Do ostrej wymiany zdań doszło w programie Moniki Olejnik na antenie TVN24. Wiceminister Sprawiedliwości Sebastian Kaleta zwrócił dziennikarce uwagę na rażący brak symetrii w informowaniu o wykorzystaniu elementów internetowego trollingu przed wyborami parlamentarnymi. „W państwa stacji jest całkowicie odwrotnie” - oświadczył wiceszef resortu sprawiedliwości.
Kaleta w rozmowie z Moniką Olejnik zwrócił jej uwagę, że trudno jest postawić znak równości między akcją #SilniRazem, aferą z Inowrocławia i sprawą Piebiaka i małej Emi.

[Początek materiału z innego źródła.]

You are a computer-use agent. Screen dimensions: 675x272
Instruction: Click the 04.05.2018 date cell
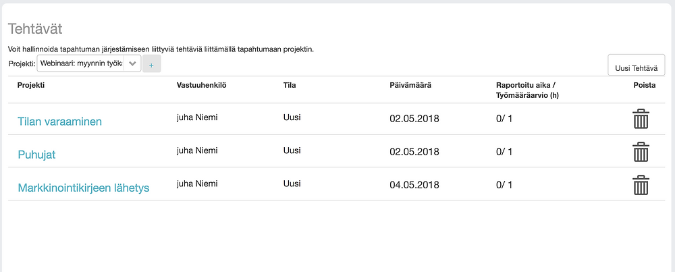click(x=414, y=185)
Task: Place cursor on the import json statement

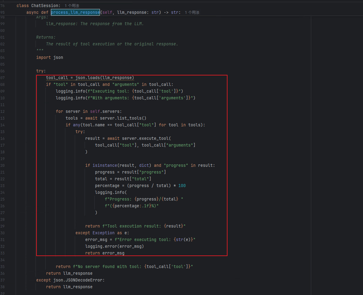Action: pyautogui.click(x=50, y=57)

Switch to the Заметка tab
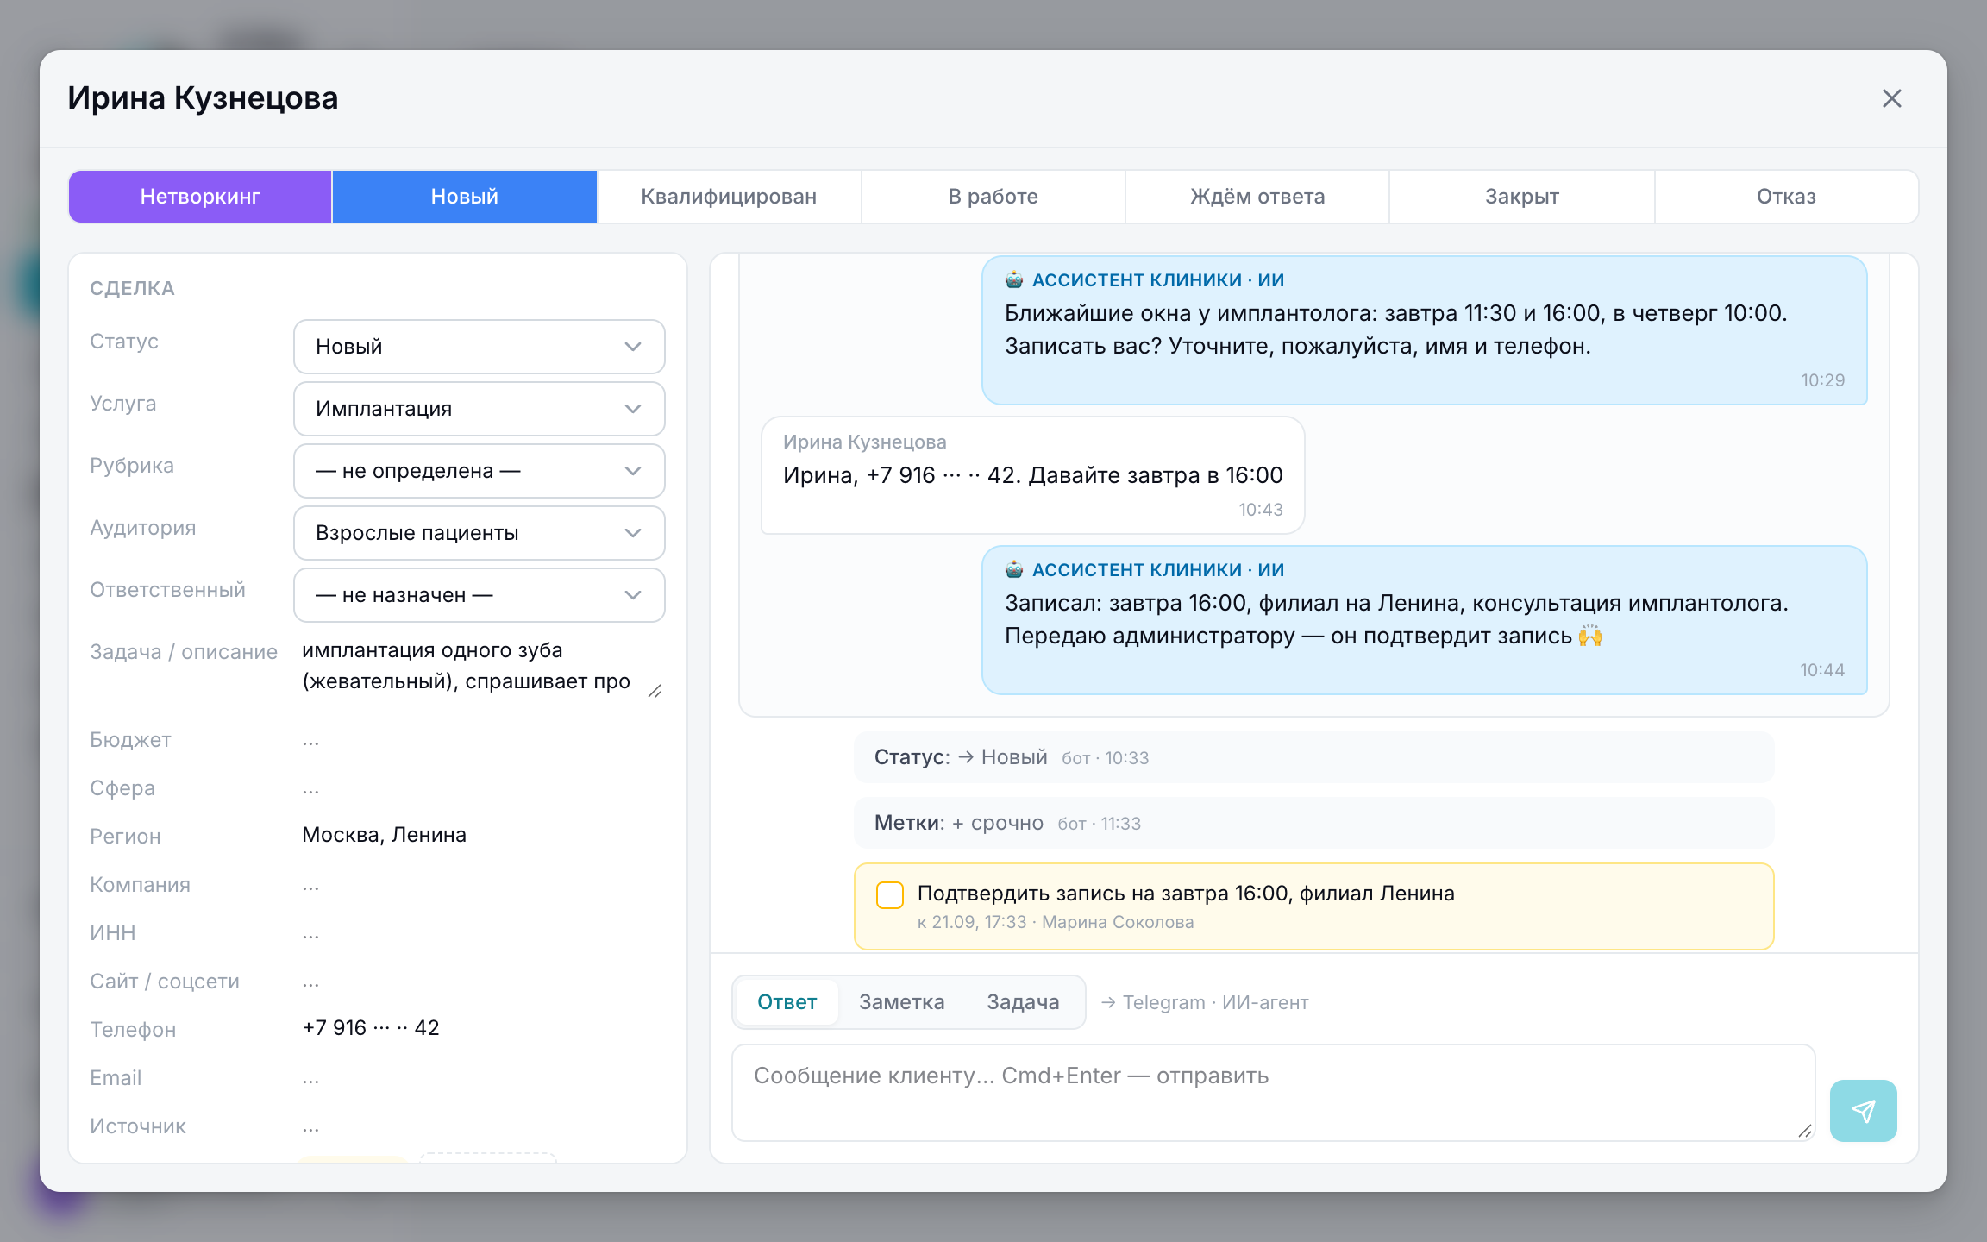[901, 1002]
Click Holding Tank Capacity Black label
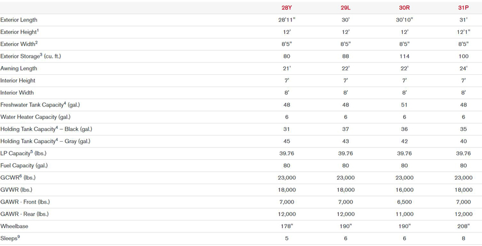Screen dimensions: 482x246 point(46,129)
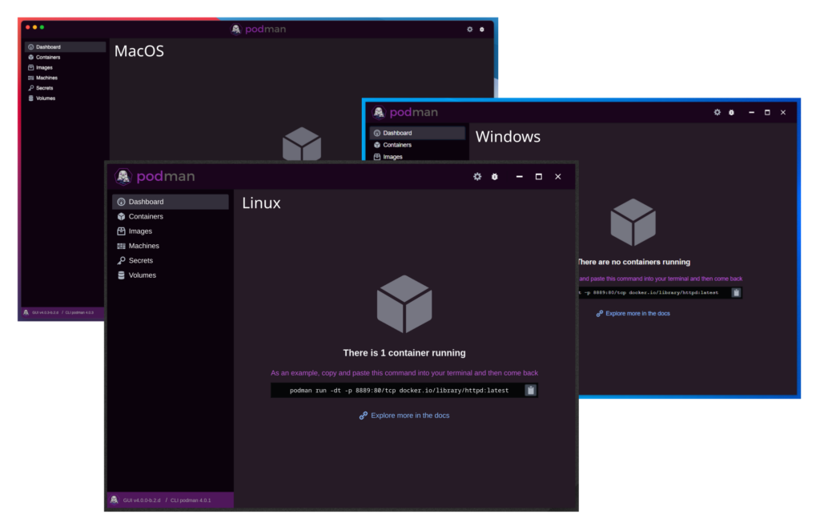Select Images in the Linux window sidebar
820x522 pixels.
pos(140,231)
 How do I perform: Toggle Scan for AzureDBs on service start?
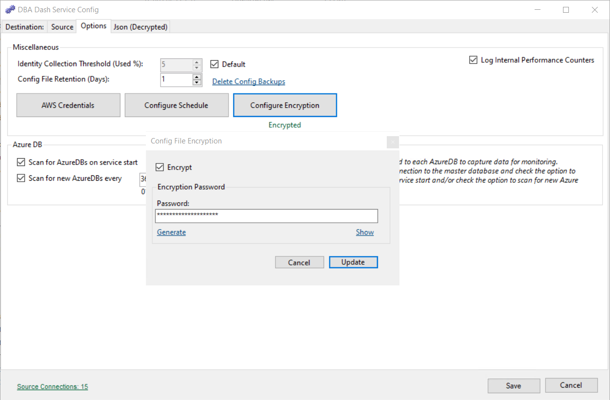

Sprawa związków byłego już wiceministra sprawiedliwości z jedną panią to jest jednak inna skala niż akcja #SilniRazem, która stała się hasłem Platformy, jak i też mniejsza skala niż to co się dzieje w ratuszu, system gnębienia przeciwników politycznych. Silni razem, akcja z Inowrocławia i dopiero minister Piebiak i mała Emi – taka jest skala a w państwa stacji jest całkowicie odwrotnie.
- mówił Sebastian Kaleta w „Kropce nad i” na antenie TVN24.